A package arrived from Montana filled with letters from Dimples to her siblings. The younger children spoke with her briefly during a spontaneous phone call last Easter, but have otherwise had no contact. When she previously expressed interest in talking with them, Dimples’ therapist explained that she needed to write each one a letter taking responsibility for her behavior in the family and making meaningful connection. It took many months, but the letters arrived.
I sat down with each child to read their letter. Initially I was dismayed by the content, which included a “sort-of” apology, but a good friend reminded me that this is a start. We all find it painful to take responsibility for our actions, and sometimes it happens in small increments. At least we’re moving in the right direction.
The letters brought back memories of life when Dimples was home. We had tearful conversations about days filled with fear, not only of Dimples’ behavior, but also of how we had to live to get through the days. There were also tears over it just not feeling “right” to have their sister away from the family.
Sunshine and Little Man wrote letters back; I don’ t know when Eby will feel up to it. Ladybug plans to write a response as well, hopefully Bee will too. Once letters have been exchanged, we’ll move toward phone calls and Skype. It’s a slow process and the kids need a lot of support; frankly, we all do.

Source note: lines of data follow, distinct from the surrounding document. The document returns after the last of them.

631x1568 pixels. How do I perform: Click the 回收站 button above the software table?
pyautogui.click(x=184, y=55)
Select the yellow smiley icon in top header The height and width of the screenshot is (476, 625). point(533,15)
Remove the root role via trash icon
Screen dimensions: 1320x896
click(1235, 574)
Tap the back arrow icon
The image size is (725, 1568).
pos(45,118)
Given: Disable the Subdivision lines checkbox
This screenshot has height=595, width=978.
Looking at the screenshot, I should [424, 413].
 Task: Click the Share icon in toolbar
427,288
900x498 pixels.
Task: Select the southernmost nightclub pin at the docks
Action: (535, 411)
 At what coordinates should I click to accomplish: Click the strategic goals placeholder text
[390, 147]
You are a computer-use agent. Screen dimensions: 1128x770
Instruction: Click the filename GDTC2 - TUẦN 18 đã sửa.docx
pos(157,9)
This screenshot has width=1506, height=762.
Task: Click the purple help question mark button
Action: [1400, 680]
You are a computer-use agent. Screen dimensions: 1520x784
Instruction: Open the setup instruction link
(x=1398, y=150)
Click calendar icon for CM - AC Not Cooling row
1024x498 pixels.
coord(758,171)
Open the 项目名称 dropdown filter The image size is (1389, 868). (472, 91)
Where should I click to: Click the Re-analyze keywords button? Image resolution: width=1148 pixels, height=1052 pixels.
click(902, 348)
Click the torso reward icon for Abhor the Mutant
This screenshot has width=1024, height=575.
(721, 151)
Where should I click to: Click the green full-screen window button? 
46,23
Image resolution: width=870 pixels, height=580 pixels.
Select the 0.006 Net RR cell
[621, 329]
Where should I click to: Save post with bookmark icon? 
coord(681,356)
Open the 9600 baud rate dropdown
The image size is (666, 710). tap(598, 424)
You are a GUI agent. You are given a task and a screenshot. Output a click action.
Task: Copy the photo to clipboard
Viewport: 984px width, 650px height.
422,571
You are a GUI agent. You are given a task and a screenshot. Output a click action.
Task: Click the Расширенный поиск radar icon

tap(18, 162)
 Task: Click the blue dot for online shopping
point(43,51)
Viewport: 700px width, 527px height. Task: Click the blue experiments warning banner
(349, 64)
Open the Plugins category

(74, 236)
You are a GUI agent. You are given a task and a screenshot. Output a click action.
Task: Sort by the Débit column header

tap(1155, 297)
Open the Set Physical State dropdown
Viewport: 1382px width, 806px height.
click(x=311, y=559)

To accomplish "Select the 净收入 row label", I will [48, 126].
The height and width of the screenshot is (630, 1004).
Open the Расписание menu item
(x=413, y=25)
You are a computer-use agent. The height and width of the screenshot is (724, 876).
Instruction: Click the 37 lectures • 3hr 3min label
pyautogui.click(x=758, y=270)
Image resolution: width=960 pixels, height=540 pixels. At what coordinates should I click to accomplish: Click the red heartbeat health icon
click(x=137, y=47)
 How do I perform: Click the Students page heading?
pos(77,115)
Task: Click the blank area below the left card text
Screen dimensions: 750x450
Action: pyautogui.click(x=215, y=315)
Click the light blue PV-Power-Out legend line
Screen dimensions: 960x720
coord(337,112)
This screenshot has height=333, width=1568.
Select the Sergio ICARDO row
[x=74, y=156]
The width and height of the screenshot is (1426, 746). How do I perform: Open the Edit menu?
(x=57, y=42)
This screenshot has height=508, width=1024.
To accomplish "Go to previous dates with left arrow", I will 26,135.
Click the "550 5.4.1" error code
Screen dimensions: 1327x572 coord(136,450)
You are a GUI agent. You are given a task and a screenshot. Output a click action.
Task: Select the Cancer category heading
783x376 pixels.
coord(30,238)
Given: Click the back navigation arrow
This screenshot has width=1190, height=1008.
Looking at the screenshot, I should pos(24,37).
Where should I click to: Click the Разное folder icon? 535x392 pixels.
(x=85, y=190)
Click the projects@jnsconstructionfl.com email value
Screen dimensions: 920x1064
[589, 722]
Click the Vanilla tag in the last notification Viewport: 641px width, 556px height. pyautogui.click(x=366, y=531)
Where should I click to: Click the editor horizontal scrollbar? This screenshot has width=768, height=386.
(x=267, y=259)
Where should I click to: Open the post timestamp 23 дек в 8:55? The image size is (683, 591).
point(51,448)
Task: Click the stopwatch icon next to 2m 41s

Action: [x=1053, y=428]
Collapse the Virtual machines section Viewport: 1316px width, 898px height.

There is so much uncertainty about what life is going to look like in the future, and I have no idea what God is going to do, absolutely no idea. I don’t like it. My mind comes up with lots of scenarios, and I often wake in the night to find them rolling around in my head. Yet the Lord’s plans are often far different from what I imagine. This quote sums it up,
We are not necessarily doubting that God will do the best for us; we are wondering how painful the best will turn out to be. C. S. Lewis
Lord, have mercy on all of us, hold us close, and give us peace.